The character debuted in Whiz Comics #2 (February 1940), created by writer Bill Parker and artist Bob Kingett as part of Fawcett's founding superhero lineup — the same issue that introduced Captain Marvel. By late 1942, editor Rod Reed greenlit a solo quarterly title; the debut issue was cover-dated for December 10, 1942 and priced at ten cents for its 68 pages. The lead origin story was scripted by Otto Binder — already the driving creative force behind the Captain Marvel family — with interior art attributed (with some uncertainty) to Pete Costanza, while cover duties went to Mac Raboy, then at the height of his reputation as Fawcett's most accomplished cover painter. A secondary feature, a horror-inflected prose-and-art werewolf tale, was contributed by pulp and fantasy writer Manly Wade Wellman writing under the house pseudonym 'Juan Lopez,' and a humor strip, 'Sir Butch,' was both written and drawn by the young Dave Berg.

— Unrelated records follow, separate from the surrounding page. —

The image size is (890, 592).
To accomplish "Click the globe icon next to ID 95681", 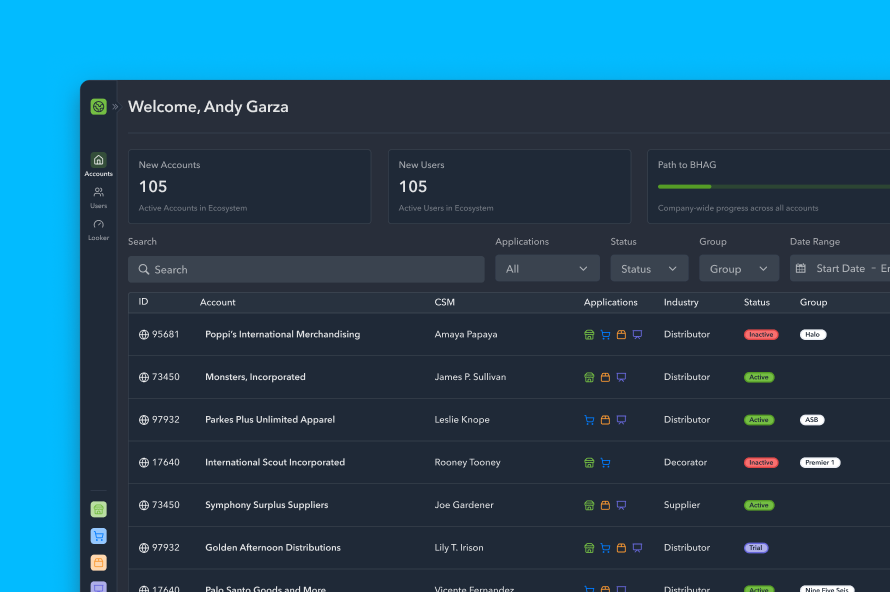I will click(x=142, y=334).
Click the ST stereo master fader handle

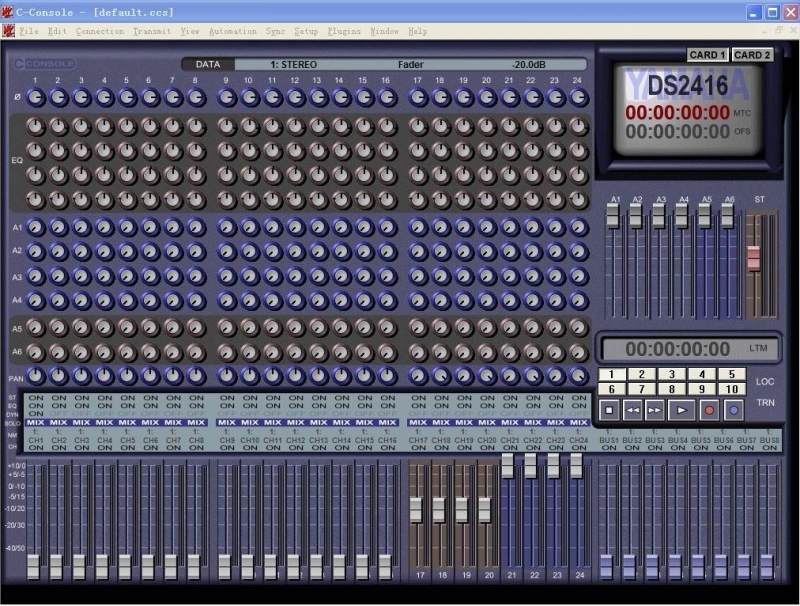coord(753,257)
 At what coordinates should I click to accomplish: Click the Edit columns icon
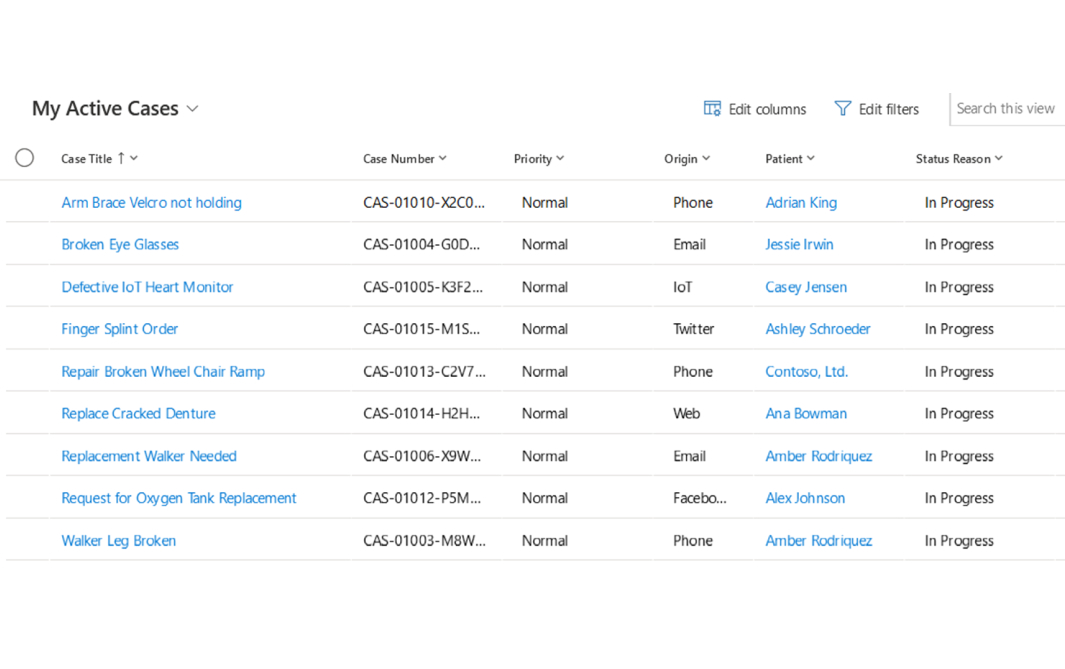point(712,109)

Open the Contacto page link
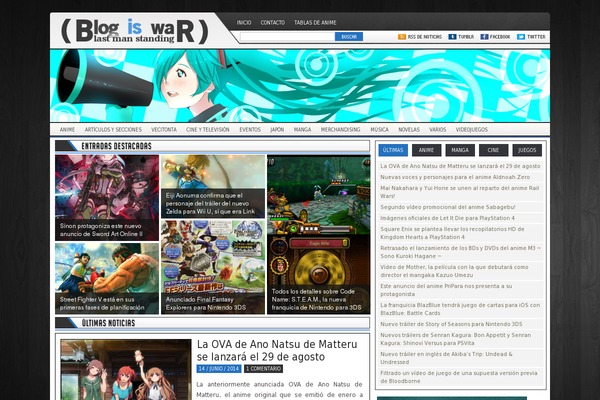(x=272, y=21)
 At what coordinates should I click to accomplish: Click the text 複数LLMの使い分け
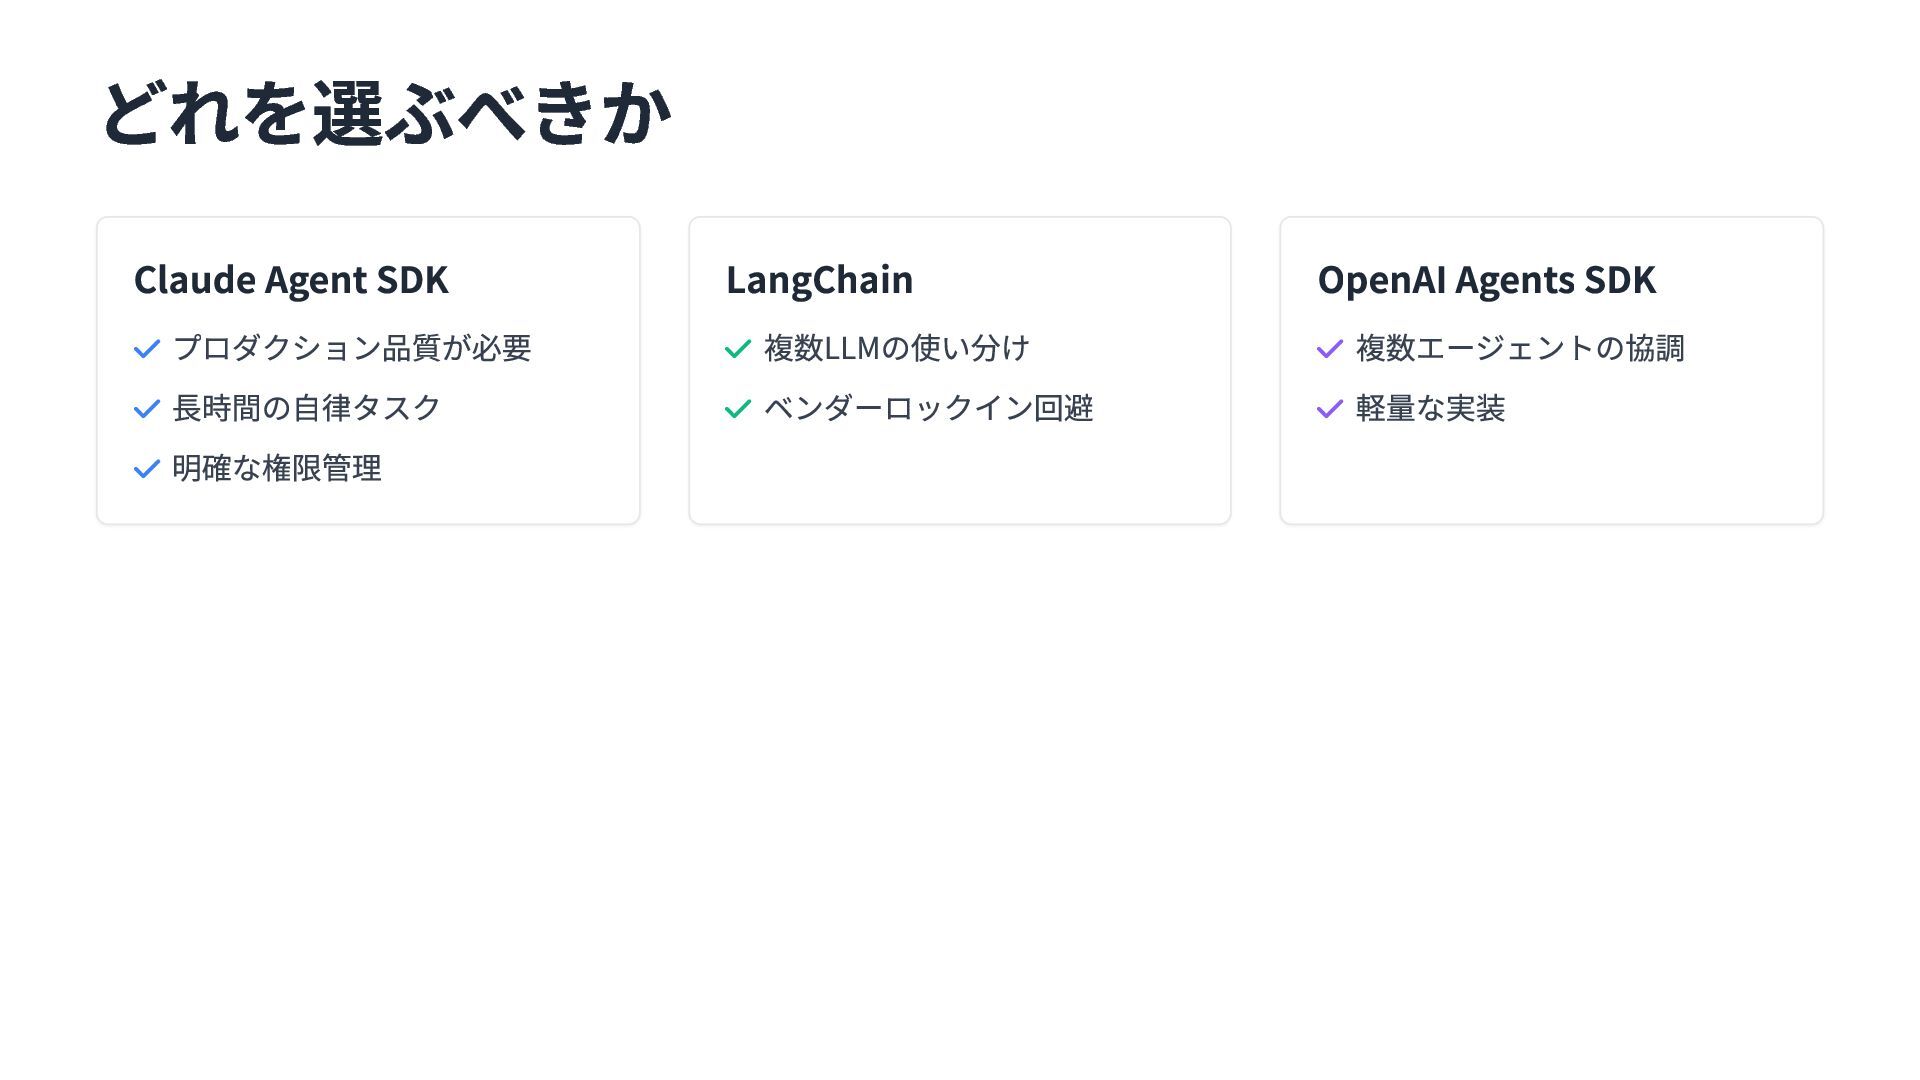(x=897, y=348)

L. Miller & Son, the British reprint house that licensed much of Fawcett's output for UK readers, subsequently published their own edition for the British market, making the issue part of the transatlantic reach of the Fawcett superhero line.

Trivia · 10 facts

  • Prince Amentep / Ibis the Invincible first appeared in Whiz Comics #2 (February 1940), created by writer Bill Parker and artist Bob Kingett — the same landmark issue that introduced Captain Marvel.
  • Ibis the Invincible #1 is dated December 10, 1942, runs 68 pages, and was published by Fawcett Publications at a cover price of ten cents; it is the character's first solo title after two-plus years as a Whiz Comics backup strip.
  • The cover was painted by Mac Raboy, who was simultaneously the definitive artist of Captain Marvel Jr. and later spent two decades drawing the Sunday Flash Gordon newspaper strip.
  • The lead story, 'Origin of Ibis the Invincible,' was scripted by Otto Binder (with interior art attributed to Pete Costanza) and provides the first full, expanded retelling of the character's origin — introducing the Black Pharaoh (Mesu), the demon-god Set as his ally, and the Ibistick's rule that it can only be used for good.
  • The issue also contains three additional 14-page Ibis adventures pitting him against Asian dictator Ching Fang, the supernatural demon Nightmare (conjured by blackmailing gangsters), and a Mayan bat-god named Zoltil — stories whose writers and artists remain unidentified in surviving records.
  • A secondary horror-prose feature scripted by Manly Wade Wellman (billed under the pseudonym 'Juan Lopez') and a 6-page humor strip by Dave Berg round out the issue's contents.
  • The origin story from this issue was reprinted in the same year as Ibis [Mighty Midget Comic] #11 (Samuel E. Lowe & Co., 1942) in a slightly edited miniature format, as well as in Fawcett's own Gift Comics #1 (1942), and again in Flashback #34 (DynaPubs Enterprises, 1973) — and most recently in PS Artbooks Softee: Ibis the Invincible #1 (May 2024).
  • The solo series ran for six issues total, from 1942 through 1948; the character himself appeared in every issue of Whiz Comics from #2 through #155 (1940–1953), making him — according to research at RPGnet forums — the second-longest-running magician character of the Golden Age behind only Mandrake the Magician.
  • After Fawcett ceased publishing in 1953, DC Comics licensed the Fawcett characters in 1972 (placing them on the parallel world Earth-S) and bought them outright in 1991; Ibis subsequently appeared in DC's All-Star Squadron, The Power of Shazam!, and the 2007 one-shot Helmet of Fate: Ibis the Invincible #1 (written by Tad Williams, art by Phil Winslade), which introduced a successor character, Daniel Khalifa.
  • The character is now in the public domain, as evidenced by Antarctic Press publishing new Ibis material within Exciting Comics beginning in 2022.